The ethic of reciprocity or the Golden Rule which in essence states that we should treat others as we would like to be treated, or to not treat others in ways that we would not like to be treated sometimes known as the Silver Rule.
It seems pretty simple, treat others how you want to be treated. And I will assume we all like to be treated well, with kindness and politeness and forgiveness and acceptance. But I think that’s the irony, it is not simple.
It’s not simple because we are imperfect beings, so we don’t follow the ethic of reciprocity 100% of the time. And when someone isn’t obeying that ethic it makes it challenging for us to obey it because it is not reciprocal. Is it even possible to apply and live by the Golden Rule?
Maybe it’s about fairness, we all want to be treated fairly. Why should we be fair to someone who isn’t fair to us? And the only answer I can come up with is that it’s the right thing to do because we can’t orchestrate our lives based on other people actions.
Accountability comes up in my conversations a lot. What it feels like I encounter is people who are not accountable. MY personal opinion is that people who are accountable to no one can be destructive. Accountability is really accounting for ones behaviours, decisions and choices, so answering to it or for it. I also think that accountability is part of love. If you love someone you hold them accountable. Because being accountable for our actions makes us better people. It makes us better people because it helps us define, develop and uphold our integrity.
And the golden rule should be more achievable with our integrity intact right?
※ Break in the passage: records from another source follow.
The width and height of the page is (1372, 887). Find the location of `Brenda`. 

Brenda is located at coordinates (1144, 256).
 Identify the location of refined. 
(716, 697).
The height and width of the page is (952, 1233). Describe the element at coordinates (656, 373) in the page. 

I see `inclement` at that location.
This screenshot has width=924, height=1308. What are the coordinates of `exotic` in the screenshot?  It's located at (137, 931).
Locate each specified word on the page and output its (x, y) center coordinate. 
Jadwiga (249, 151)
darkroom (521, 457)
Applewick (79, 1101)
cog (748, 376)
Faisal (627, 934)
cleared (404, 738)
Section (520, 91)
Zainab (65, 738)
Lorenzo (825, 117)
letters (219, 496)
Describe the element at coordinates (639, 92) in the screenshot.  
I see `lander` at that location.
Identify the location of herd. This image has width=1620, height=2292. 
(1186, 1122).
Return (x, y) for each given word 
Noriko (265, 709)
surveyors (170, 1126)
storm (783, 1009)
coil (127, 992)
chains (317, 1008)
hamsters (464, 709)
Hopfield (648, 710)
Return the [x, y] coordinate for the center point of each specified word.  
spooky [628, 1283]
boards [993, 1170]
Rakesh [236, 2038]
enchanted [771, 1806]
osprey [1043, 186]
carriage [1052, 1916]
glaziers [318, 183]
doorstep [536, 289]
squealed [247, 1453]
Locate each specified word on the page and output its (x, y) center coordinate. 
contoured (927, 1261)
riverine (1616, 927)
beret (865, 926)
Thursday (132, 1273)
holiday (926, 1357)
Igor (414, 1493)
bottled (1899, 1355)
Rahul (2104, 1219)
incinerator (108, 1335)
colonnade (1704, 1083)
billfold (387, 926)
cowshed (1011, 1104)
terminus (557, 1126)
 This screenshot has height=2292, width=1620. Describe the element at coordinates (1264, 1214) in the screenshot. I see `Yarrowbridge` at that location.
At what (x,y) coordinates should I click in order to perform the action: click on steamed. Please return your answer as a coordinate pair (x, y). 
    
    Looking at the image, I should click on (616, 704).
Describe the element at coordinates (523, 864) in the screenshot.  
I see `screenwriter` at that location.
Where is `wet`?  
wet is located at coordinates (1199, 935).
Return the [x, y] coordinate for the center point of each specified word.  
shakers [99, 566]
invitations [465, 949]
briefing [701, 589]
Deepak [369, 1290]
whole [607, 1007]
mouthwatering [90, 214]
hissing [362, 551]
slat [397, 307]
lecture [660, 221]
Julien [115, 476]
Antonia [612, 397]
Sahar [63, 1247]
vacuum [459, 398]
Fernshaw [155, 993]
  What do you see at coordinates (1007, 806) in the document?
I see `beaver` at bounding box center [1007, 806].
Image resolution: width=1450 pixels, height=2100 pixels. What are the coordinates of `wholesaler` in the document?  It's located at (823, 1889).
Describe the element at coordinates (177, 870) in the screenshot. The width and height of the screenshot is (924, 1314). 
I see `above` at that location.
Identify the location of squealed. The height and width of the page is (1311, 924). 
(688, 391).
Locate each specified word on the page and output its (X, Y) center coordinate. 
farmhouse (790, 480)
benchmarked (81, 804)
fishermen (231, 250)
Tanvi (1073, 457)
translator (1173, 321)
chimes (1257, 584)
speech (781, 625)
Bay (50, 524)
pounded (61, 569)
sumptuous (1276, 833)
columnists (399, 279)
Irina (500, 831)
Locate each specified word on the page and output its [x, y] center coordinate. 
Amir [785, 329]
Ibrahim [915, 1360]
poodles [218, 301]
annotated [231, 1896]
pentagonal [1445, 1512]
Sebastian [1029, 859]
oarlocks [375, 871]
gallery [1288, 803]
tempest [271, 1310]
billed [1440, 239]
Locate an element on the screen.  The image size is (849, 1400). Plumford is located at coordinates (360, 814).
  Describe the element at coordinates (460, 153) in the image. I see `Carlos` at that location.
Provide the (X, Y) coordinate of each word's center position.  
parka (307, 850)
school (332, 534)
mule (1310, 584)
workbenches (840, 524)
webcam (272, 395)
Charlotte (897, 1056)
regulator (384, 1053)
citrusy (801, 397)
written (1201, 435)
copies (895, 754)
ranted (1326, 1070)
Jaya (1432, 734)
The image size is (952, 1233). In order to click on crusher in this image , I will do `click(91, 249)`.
Being in a leadership position, and remember we can be leaders of our family, friend group, organization, team or similar, accountability is imperative to your functionality and foundation. If you are not holding your team accountable it will insight gossip, mistrust and fractured communications. It will hinder your ability to have the Golden Rule as part of your engagement rules.
This applies to parenthood, spouses, friends, employers and institutions like banks or mortgage companies. It might feel uncomfortable to hold people accountable, but just like when someone treats you very differently than you wish to be treated and reciprocity is at your will, doing the right thing is the answer.
So how do you do that? How do you hold people accountable?
You clearly communicate expectations, then reinforce those expectations, reward achievement, offer constructive correction when off course and then reiterate the expectation and or agreement. And in the event where mistakes or failures or irresponsibility occur, you query respectfully but convincingly and hold your position until an explanation is provided and a new course or corrective action is agreed to. You administer the golden rule of how and what and when and why and you abide by that rule.
And when you falter on the ethic of reciprocity, you own it, you apologize for it, you correct it and you start over.